Given problem: Copy every one of the records below exactly as they appear, line for line.

Supplied material:
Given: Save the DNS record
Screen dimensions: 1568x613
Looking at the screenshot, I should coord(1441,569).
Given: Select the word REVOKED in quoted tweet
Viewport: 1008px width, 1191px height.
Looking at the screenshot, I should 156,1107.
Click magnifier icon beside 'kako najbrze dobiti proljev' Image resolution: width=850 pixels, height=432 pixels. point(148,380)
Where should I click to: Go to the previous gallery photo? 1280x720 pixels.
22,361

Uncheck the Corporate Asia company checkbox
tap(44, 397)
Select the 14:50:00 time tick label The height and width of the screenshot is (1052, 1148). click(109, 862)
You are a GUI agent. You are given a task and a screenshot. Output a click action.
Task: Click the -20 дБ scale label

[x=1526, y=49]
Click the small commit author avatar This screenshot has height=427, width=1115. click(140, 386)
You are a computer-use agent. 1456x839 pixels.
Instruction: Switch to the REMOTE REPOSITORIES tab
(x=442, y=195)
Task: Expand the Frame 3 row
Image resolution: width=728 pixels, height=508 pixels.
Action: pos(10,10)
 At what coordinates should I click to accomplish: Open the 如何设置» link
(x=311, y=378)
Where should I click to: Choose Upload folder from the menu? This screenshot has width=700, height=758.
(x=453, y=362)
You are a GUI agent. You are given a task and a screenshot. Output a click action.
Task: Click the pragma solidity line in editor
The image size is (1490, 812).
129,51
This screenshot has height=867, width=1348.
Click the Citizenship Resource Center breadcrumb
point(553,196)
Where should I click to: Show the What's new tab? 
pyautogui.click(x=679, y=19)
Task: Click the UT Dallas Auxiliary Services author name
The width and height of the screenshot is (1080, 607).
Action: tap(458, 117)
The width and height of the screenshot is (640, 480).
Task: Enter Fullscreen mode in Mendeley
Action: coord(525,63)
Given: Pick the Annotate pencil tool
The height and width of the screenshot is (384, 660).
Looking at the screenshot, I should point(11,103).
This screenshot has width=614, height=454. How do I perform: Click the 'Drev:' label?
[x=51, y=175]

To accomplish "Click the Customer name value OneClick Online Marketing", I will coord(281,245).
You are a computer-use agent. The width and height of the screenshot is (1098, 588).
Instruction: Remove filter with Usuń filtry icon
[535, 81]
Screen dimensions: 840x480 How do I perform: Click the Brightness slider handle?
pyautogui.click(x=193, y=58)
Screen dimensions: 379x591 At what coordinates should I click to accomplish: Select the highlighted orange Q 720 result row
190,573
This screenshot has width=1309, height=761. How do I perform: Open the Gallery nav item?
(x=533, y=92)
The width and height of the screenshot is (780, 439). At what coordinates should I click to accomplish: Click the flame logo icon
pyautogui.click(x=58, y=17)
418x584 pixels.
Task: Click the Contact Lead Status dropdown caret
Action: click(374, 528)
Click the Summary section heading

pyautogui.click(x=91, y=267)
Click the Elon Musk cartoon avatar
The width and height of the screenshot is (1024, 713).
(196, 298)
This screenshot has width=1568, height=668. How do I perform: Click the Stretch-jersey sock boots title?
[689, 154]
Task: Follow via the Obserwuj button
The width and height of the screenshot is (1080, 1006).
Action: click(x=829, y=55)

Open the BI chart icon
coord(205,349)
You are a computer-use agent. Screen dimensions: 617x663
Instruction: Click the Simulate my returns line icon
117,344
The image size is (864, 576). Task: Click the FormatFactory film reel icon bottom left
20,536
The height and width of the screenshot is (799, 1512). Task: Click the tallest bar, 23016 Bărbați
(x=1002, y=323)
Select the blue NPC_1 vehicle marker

Written reply:
Given: Save the DNS record
Screen dimensions: 1568x613
Looking at the screenshot, I should coord(1441,569).
Given: Select the word REVOKED in quoted tweet
Viewport: 1008px width, 1191px height.
Looking at the screenshot, I should 156,1107.
Click magnifier icon beside 'kako najbrze dobiti proljev' Image resolution: width=850 pixels, height=432 pixels. point(148,380)
Where should I click to: Go to the previous gallery photo? 1280x720 pixels.
22,361

Uncheck the Corporate Asia company checkbox
tap(44, 397)
Select the 14:50:00 time tick label The height and width of the screenshot is (1052, 1148). click(109, 862)
You are a GUI agent. You are given a task and a screenshot. Output a click action.
Task: Click the -20 дБ scale label

[x=1526, y=49]
Click the small commit author avatar This screenshot has height=427, width=1115. click(140, 386)
You are a computer-use agent. 1456x839 pixels.
Instruction: Switch to the REMOTE REPOSITORIES tab
(x=442, y=195)
Task: Expand the Frame 3 row
Image resolution: width=728 pixels, height=508 pixels.
Action: pos(10,10)
 At what coordinates should I click to accomplish: Open the 如何设置» link
(x=311, y=378)
Where should I click to: Choose Upload folder from the menu? This screenshot has width=700, height=758.
(x=453, y=362)
You are a GUI agent. You are given a task and a screenshot. Output a click action.
Task: Click the pragma solidity line in editor
The image size is (1490, 812).
129,51
This screenshot has height=867, width=1348.
Click the Citizenship Resource Center breadcrumb
point(553,196)
Where should I click to: Show the What's new tab? 
pyautogui.click(x=679, y=19)
Task: Click the UT Dallas Auxiliary Services author name
The width and height of the screenshot is (1080, 607).
Action: tap(458, 117)
The width and height of the screenshot is (640, 480).
Task: Enter Fullscreen mode in Mendeley
Action: coord(525,63)
Given: Pick the Annotate pencil tool
The height and width of the screenshot is (384, 660).
Looking at the screenshot, I should point(11,103).
This screenshot has width=614, height=454. How do I perform: Click the 'Drev:' label?
[x=51, y=175]

To accomplish "Click the Customer name value OneClick Online Marketing", I will coord(281,245).
You are a computer-use agent. The width and height of the screenshot is (1098, 588).
Instruction: Remove filter with Usuń filtry icon
[535, 81]
Screen dimensions: 840x480 How do I perform: Click the Brightness slider handle?
pyautogui.click(x=193, y=58)
Screen dimensions: 379x591 At what coordinates should I click to accomplish: Select the highlighted orange Q 720 result row
190,573
This screenshot has width=1309, height=761. How do I perform: Open the Gallery nav item?
(x=533, y=92)
The width and height of the screenshot is (780, 439). At what coordinates should I click to accomplish: Click the flame logo icon
pyautogui.click(x=58, y=17)
418x584 pixels.
Task: Click the Contact Lead Status dropdown caret
Action: click(374, 528)
Click the Summary section heading

pyautogui.click(x=91, y=267)
Click the Elon Musk cartoon avatar
The width and height of the screenshot is (1024, 713).
(196, 298)
This screenshot has width=1568, height=668. How do I perform: Click the Stretch-jersey sock boots title?
[689, 154]
Task: Follow via the Obserwuj button
The width and height of the screenshot is (1080, 1006).
Action: click(x=829, y=55)

Open the BI chart icon
coord(205,349)
You are a computer-use agent. Screen dimensions: 617x663
Instruction: Click the Simulate my returns line icon
117,344
The image size is (864, 576). Task: Click the FormatFactory film reel icon bottom left
20,536
The height and width of the screenshot is (799, 1512). Task: Click the tallest bar, 23016 Bărbați
(x=1002, y=323)
Select the blue NPC_1 vehicle marker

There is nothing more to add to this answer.